WESTERN PRODUCER— The food vs. fuel debate is resurfacing as North America’s oilseed sector braces for surging demand from the burgeoning renewable diesel industry.

The issue was raised during a question-and-answer session at a recent biofuels presentation hosted by the Canadian Canola Growers Association.

“In light of the present crisis in the world food stocks, how can we continue to use edible food products as a feedstock?” asked one online participant.

Steve Pratte, senior manager of transportation and biofuel policy with the CCGA, said the organization has a longstanding policy of pushing for single-digit percentage use of canola by industrial users, so less than 10 percent.

“We’ve always promoted modest industrial use as a policy,” he said.

Current annual canola demand from the biofuel industry in Canada and the United States amounts to 1.8 million tonnes.

Canada produced about 18.17 million tonnes of the crop in 2022-23. The U.S. chipped in another 1.74 million tonnes for a total of 19.91 million tonnes.

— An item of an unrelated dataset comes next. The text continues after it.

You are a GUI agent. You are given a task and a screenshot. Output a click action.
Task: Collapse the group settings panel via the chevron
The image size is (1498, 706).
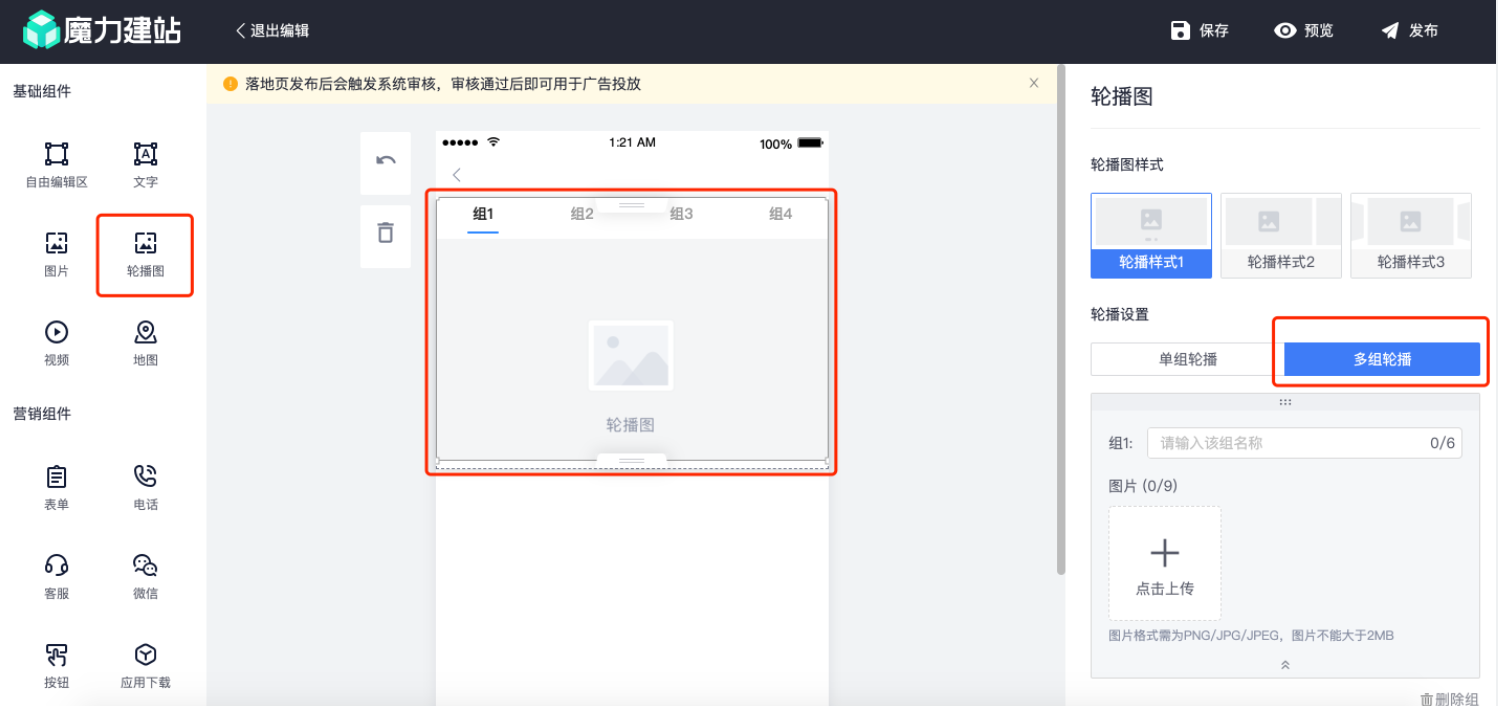click(x=1285, y=663)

That means the biofuel sector currently accounts for nine percent of total North American production, which is under that 10 percent threshold.

However, Pratte’s presentation seemed to undermine the CCGA’s policy stance on industrial use of the commodity going forward.

The volume used by the biodiesel and renewable diesel sectors is expected to grow to 3.9 million tonnes by 2025 and 6.5 million tonnes by 2030, a fourfold increase over today’s levels.

North American production would have to expand to more than 70 million tonnes to maintain that nine percent ratio, which seems highly unlikely given there has been barely any growth in Canadian production for a decade.

Pratte maintained that there will be more than enough canola to meet food and fuel needs going forward, saying that fuel demand is a “modest sliver” of overall end use.

He also noted that it is too late to reverse course because policies like Canada’s Clean Fuel Regulations, which were six years in development, are soon to be in force.

“At the end of the day, this is where the market is going,” he said. “The market will kind of dictate things.”

Pratte seemed eager to distance the canola sector from the food vs. fuel fray, despite the industry lobbying hard for a strong biofuel component to Canada’s greenhouse gas mitigation efforts.

“It’s not us setting the policy, it’s the Government of Canada and other jurisdictions,” he said.

He noted it is not a slam dunk that canola-based biofuel use will increase under Canada’s clean fuel regulations because the obligated parties, which are the producers and importers of fuel, have other compliance pathways at their disposal.

“Only time will tell what the actual pull for renewable fuels is under the (clean fuel regulations),” said Pratte.

But the consensus among both government and private sector analysts is that it will generate greater demand for the product than exists today.

The other big development was the Dec. 1 U.S. Environmental Protection Agency ruling that canola oil is an eligible advanced biofuel feedstock.

“It is a huge win for the canola industry in North America,” he said.

It means canola oil can be used as a feedstock for the exploding U.S. renewable diesel industry.

The U.S. Energy Information Administration is forecasting 5.9 billion gallons per year of renewable diesel production capacity by the end of 2025, up from 2.6 billion gallons today.

That is what is behind the projected 50 percent growth in Canada’s canola processing capacity and 25 percent growth in U.S. soybean processing capacity by 2025-26.